Нет. Она еще ему покажет, подумалось ей. Мысли вновь вернулись к тому дню, когда одиннадцатилетней девочкой она вздернула подбородок и сказала баронессе Лезен: «Я буду хорошей».
Она была полна решимости тогда, как, впрочем, и теперь. Когда это произойдет, она будет готова.
Готова править.
Она перевернула страницу своего дневника: пора было кончать с детскими мыслями о своей ненависти к черепаховому супу и надушенным парикам. Так или иначе, и то, и другое будет присутствовать в ее будущем, так что лучше уж свыкнуться с ними. Пришло время рассуждать так, как подобает монарху.
Она на мгновение закрыла глаза, чтобы сформулировать первую запись на странице…
Затем пробудилась, внезапно.
Влажное…
Она хотела потереть рукой глаза и замерла… Что-то влажное было у нее и на руке, и на лице.

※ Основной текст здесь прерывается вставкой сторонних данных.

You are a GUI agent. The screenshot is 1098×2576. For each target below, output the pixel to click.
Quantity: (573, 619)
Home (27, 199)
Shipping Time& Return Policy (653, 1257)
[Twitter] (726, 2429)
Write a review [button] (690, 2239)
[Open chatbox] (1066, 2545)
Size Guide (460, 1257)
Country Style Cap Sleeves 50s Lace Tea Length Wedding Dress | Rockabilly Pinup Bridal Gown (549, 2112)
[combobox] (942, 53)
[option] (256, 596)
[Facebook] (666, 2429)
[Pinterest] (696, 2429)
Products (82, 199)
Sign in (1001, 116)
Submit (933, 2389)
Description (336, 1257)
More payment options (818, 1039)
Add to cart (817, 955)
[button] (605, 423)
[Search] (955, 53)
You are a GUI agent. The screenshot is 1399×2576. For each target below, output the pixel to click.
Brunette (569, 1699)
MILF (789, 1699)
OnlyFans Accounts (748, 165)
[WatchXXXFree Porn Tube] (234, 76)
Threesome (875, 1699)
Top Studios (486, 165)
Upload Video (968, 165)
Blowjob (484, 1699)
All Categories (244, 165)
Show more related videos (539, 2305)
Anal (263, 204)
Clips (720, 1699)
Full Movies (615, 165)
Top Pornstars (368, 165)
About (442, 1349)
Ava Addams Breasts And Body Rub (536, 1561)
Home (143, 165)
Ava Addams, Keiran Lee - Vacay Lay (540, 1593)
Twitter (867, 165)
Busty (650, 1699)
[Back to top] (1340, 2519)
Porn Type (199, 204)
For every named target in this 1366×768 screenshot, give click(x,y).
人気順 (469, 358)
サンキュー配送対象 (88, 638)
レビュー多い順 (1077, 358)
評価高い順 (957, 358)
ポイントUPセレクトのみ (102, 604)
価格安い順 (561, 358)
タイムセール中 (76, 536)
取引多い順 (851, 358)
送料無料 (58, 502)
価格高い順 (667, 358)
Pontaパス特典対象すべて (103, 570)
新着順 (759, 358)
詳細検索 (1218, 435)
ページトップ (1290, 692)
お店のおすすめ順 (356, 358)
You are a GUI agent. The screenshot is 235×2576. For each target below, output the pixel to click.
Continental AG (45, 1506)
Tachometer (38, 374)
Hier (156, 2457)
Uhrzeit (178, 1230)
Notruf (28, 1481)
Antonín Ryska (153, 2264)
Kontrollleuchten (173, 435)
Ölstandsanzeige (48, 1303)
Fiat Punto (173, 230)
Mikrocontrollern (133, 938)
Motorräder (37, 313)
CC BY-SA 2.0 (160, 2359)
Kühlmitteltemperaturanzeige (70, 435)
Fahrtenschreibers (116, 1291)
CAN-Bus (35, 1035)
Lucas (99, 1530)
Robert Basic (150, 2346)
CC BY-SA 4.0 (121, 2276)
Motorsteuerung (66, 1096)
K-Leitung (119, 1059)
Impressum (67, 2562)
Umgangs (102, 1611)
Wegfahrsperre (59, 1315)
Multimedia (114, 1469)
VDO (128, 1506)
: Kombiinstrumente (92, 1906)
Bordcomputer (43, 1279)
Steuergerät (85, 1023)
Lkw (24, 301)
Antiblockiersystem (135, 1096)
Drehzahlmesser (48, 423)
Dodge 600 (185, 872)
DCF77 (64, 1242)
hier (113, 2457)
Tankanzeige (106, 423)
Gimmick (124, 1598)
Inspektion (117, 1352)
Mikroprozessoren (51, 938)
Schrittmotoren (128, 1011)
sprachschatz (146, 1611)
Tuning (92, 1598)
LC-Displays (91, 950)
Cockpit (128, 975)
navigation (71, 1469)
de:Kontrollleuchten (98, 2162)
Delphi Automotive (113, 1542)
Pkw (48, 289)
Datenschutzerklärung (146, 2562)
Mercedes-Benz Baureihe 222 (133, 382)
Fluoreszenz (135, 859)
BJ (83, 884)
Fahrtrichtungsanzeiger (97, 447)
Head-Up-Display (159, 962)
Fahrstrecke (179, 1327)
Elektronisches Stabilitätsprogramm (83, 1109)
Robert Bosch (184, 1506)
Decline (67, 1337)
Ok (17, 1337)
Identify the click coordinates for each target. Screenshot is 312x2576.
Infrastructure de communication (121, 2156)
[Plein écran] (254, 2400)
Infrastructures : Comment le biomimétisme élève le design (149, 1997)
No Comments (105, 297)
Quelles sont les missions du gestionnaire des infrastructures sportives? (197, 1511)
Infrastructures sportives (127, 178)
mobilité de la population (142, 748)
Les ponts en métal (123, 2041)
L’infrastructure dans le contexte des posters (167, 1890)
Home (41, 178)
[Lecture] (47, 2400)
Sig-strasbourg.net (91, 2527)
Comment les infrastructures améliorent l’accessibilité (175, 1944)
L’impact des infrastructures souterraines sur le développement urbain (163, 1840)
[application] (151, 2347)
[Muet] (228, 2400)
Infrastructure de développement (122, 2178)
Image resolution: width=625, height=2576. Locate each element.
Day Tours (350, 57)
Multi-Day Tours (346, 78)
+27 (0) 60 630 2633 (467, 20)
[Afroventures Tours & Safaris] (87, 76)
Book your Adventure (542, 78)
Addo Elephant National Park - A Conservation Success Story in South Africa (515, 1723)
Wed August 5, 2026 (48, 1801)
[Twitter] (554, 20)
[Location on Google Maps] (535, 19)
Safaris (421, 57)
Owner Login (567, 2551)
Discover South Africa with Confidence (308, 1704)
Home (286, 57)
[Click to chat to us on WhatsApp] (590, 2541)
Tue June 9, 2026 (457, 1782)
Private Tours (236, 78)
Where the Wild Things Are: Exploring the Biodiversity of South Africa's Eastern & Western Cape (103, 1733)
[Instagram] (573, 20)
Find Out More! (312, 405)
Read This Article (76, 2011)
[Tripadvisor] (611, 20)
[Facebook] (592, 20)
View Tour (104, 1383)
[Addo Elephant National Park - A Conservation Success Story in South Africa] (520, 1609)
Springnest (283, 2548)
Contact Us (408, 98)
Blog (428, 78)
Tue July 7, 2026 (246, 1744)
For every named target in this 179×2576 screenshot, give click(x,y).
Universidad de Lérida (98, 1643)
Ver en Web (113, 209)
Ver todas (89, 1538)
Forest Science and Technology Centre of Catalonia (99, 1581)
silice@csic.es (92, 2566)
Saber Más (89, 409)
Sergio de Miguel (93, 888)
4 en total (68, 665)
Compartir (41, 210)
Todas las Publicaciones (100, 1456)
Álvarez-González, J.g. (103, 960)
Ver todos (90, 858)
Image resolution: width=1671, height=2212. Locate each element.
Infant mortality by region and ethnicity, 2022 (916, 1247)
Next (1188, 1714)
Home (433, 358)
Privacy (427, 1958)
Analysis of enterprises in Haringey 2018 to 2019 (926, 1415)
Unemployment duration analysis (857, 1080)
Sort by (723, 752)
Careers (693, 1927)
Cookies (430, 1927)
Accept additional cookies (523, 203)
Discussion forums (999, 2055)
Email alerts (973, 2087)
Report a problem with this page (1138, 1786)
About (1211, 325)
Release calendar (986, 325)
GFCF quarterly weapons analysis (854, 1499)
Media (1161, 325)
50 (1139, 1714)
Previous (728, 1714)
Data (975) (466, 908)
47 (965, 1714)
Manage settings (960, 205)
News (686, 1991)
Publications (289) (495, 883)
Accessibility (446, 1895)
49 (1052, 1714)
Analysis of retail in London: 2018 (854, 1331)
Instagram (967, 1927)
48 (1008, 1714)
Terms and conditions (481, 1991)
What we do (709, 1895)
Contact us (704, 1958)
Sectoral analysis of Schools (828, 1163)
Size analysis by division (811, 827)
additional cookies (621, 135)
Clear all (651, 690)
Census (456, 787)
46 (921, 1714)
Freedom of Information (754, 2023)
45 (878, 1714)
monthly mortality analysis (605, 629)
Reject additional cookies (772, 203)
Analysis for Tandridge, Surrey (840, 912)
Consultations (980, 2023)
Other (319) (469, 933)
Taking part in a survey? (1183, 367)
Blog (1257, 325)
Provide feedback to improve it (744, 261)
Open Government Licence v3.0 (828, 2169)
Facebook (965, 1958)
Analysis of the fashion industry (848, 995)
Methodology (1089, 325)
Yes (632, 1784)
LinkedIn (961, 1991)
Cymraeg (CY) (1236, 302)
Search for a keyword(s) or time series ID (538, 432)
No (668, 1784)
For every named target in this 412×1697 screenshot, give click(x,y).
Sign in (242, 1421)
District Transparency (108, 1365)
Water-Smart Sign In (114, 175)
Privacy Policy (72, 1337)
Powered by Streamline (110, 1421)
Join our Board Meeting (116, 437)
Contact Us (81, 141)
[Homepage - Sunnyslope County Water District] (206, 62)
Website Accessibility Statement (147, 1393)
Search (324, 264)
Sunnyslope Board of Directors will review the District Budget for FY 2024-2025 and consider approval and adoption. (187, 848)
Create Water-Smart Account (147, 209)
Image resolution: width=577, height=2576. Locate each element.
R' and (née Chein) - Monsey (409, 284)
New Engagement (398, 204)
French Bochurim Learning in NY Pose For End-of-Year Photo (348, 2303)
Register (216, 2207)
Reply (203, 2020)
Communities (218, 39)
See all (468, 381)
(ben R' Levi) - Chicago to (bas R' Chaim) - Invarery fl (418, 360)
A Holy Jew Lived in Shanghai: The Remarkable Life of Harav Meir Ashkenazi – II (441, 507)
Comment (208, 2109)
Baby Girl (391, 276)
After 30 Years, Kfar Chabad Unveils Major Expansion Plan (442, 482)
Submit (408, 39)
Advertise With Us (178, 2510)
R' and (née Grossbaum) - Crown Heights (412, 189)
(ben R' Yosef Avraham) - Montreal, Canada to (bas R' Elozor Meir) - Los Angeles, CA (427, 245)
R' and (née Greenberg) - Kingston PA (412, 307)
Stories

О Боже, она нечаянно порезалась?
Она встала со своего стула покачнувшись и запаниковала, чуть не крикнув инстинктивно «мама», но вовремя одернула себя. Ничего же не болит, сказала она себе. Не будь же такой глупой. К чему тогда весь толк об избавлении от детских привычек? Вероятно, это кровь пошла носом, вот и все. Наверняка ничего серьезного.
В комнате было намного темнее, чем тогда, когда она…
Она засмеялась и подошла к зеркалу, придвинув свечу поближе, а убедившись, что это действительно чернила, засмеялась снова: на щеке красовалось пятно.
Комнату осветила молния, за нею последовал раскат грома. В этом внезапном свете она рассмотрела чернильный след гораздо лучше. Прямо-таки даже красивое пятно, повеселела Виктория и пошла обратно к письменному столу: ей хотелось проверить, как же это она так улеглась на чернильницу, когда заснула. Слава богу, она потрудилась в этот вечер со своими записями, что пролитых чернил было совсем немного.